WHAT TO DO>
[a] Repeat word for word everything in the job posting from "- 5 years of" down to "functional programming skills.".
[b] Answer these questions using the job posting:
(i) How many days a week is the role onsite?
(ii) Within how many hours must the assessment be completed?
(iii) How many years of experience building enterprise-scale data solutions are required?

TEXT FOR ANALYSIS>
· · · · ·
Job Description -
Submit candidates with their DL, Visa Copy, LinkedIn.
Big Data Engineer
Location: Rockville, MD or McLean, VA (Hybrid – 3 days onsite with 2 days remote)
Duration: 6+ months
/ EAD
MOI: Prescreen, Phone, Onsite panel
Candidate should be local and from nearby state with DL
There will be a technical assessment and ID verification before submitting profile to client. Assessment should be completed within 24 hours.
Job Summary:
We are seeking an experienced Big Data Engineer to design, build, and optimize large-scale data processing systems. This role partners closely with engineering, data, and analytics teams to deliver scalable, reliable data pipelines that support data-driven decision-making. The ideal candidate has strong experience with distributed systems, cloud platforms, and modern big data technologies.
Qualifications
- Bachelor''s degree in Computer Science or a related field, or equivalent experience.
- 5 years of experience building enterprise-scale data solutions.
- Strong experience with big data technologies such as Spark, Hadoop, Hive, and Trino.
- Proficiency in Python or Scala, with solid object-oriented and/or functional programming skills.
- Strong SQL skills, including complex queries, joins, and window functions.
· · · · ·
(Entries in the dataset)
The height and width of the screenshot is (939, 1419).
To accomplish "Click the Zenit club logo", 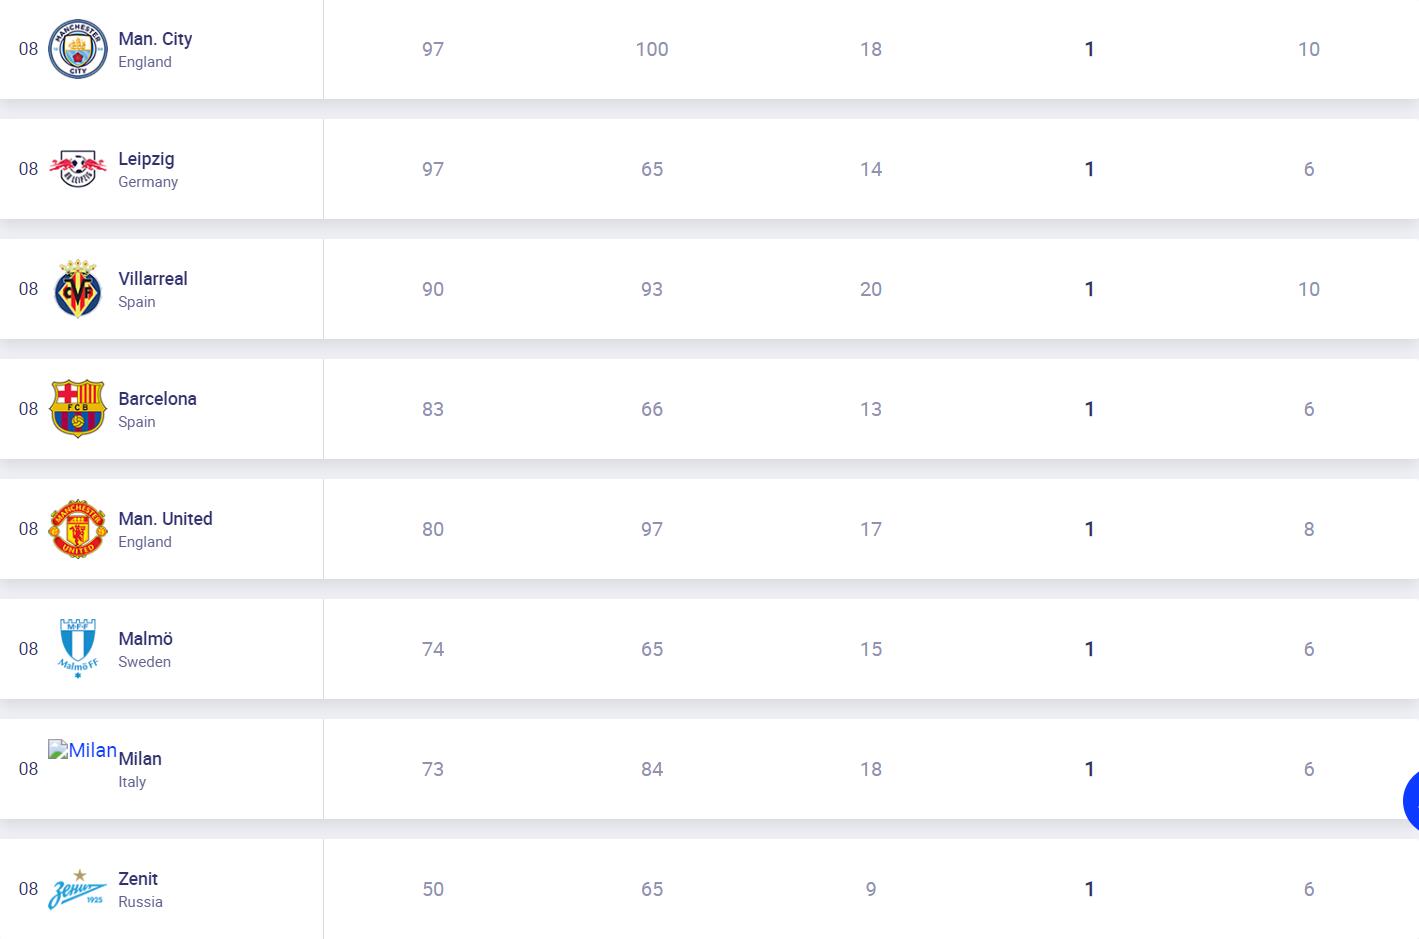I will coord(77,889).
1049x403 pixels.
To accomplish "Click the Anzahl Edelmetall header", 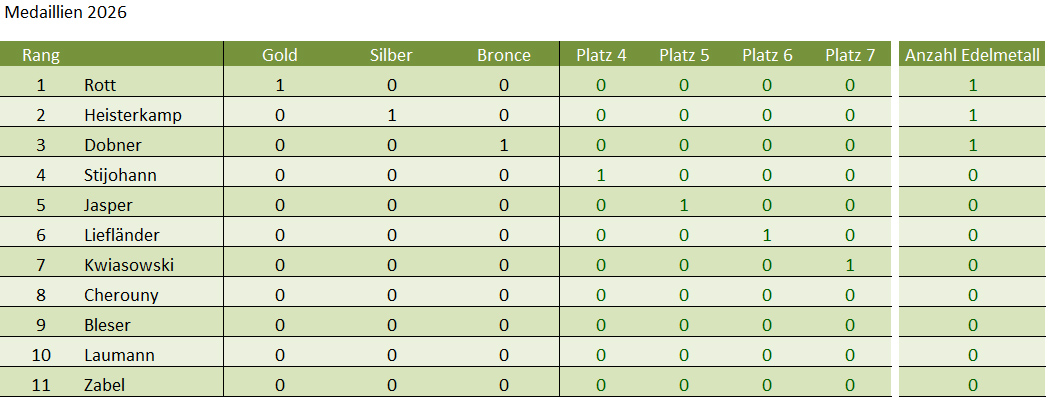I will [972, 55].
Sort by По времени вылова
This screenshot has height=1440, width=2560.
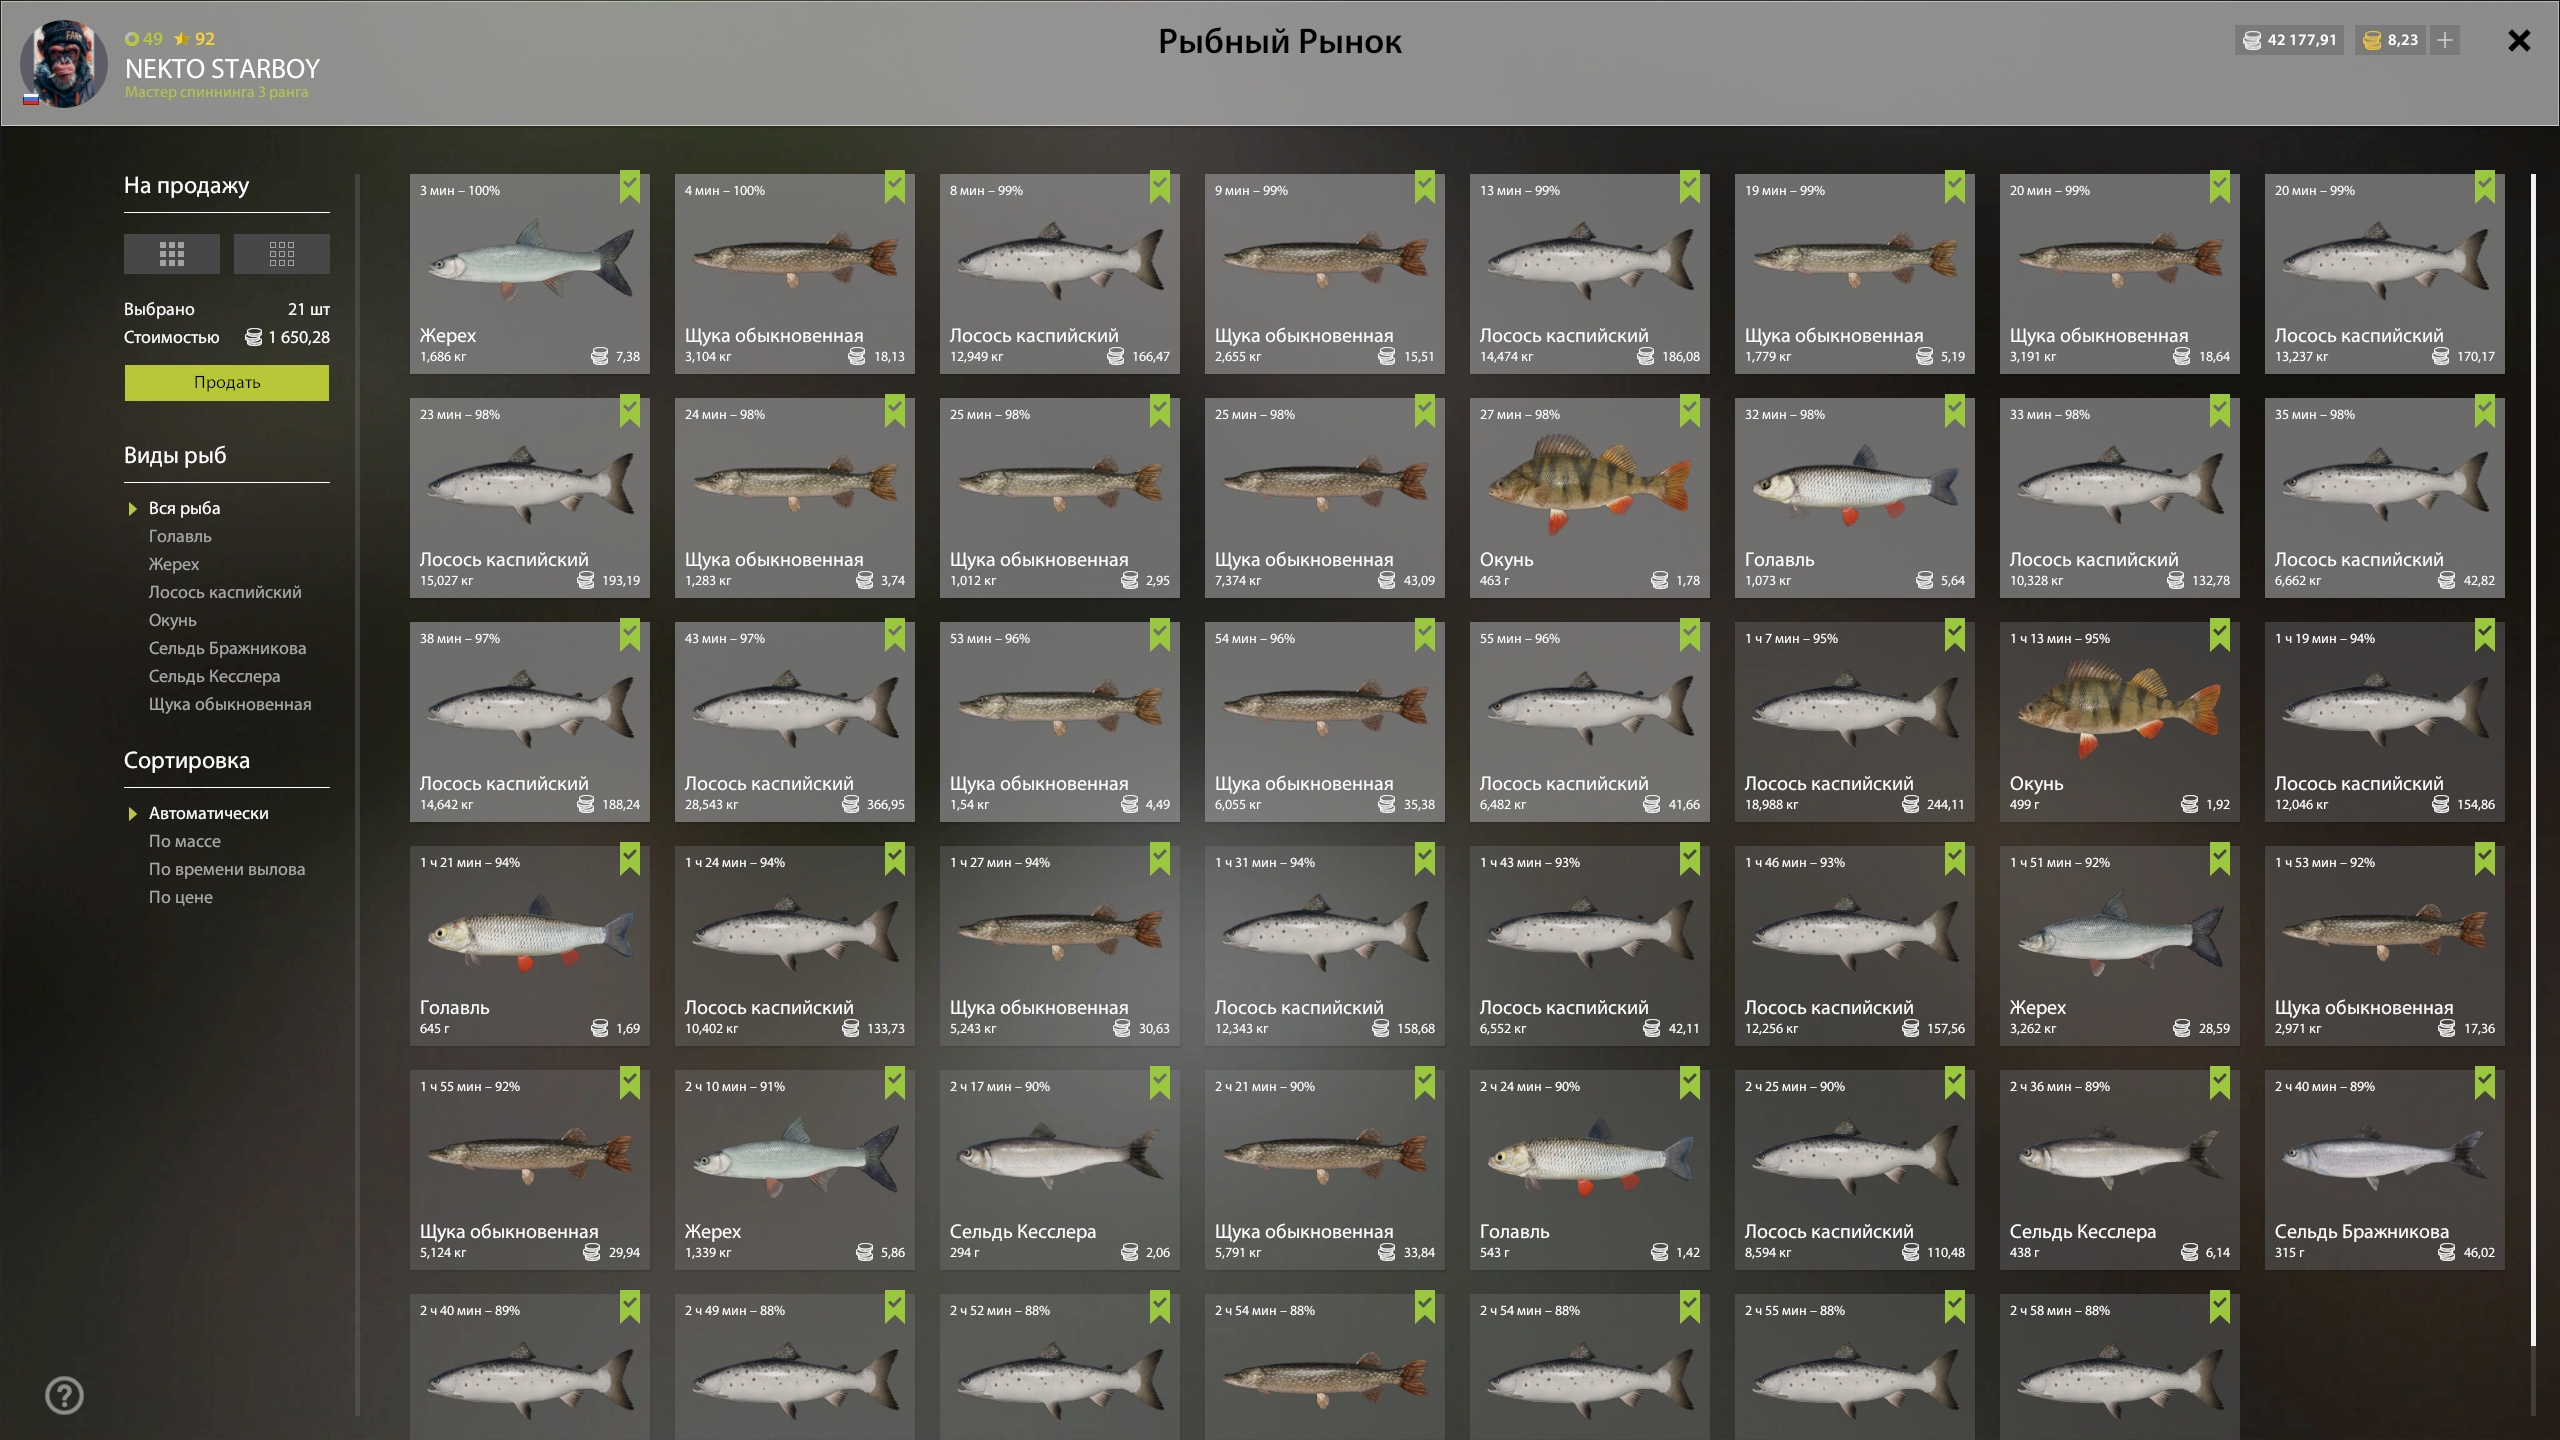pos(227,869)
· · · · ·
SOLVED TASKS>
[a]
- 5 years of experience building enterprise-scale data solutions.
- Strong experience with big data technologies such as Spark, Hadoop, Hive, and Trino.
- Proficiency in Python or Scala, with solid object-oriented and/or functional programming skills.

[b]
(i) Three days.
(ii) 24 hours.
(iii) Five years.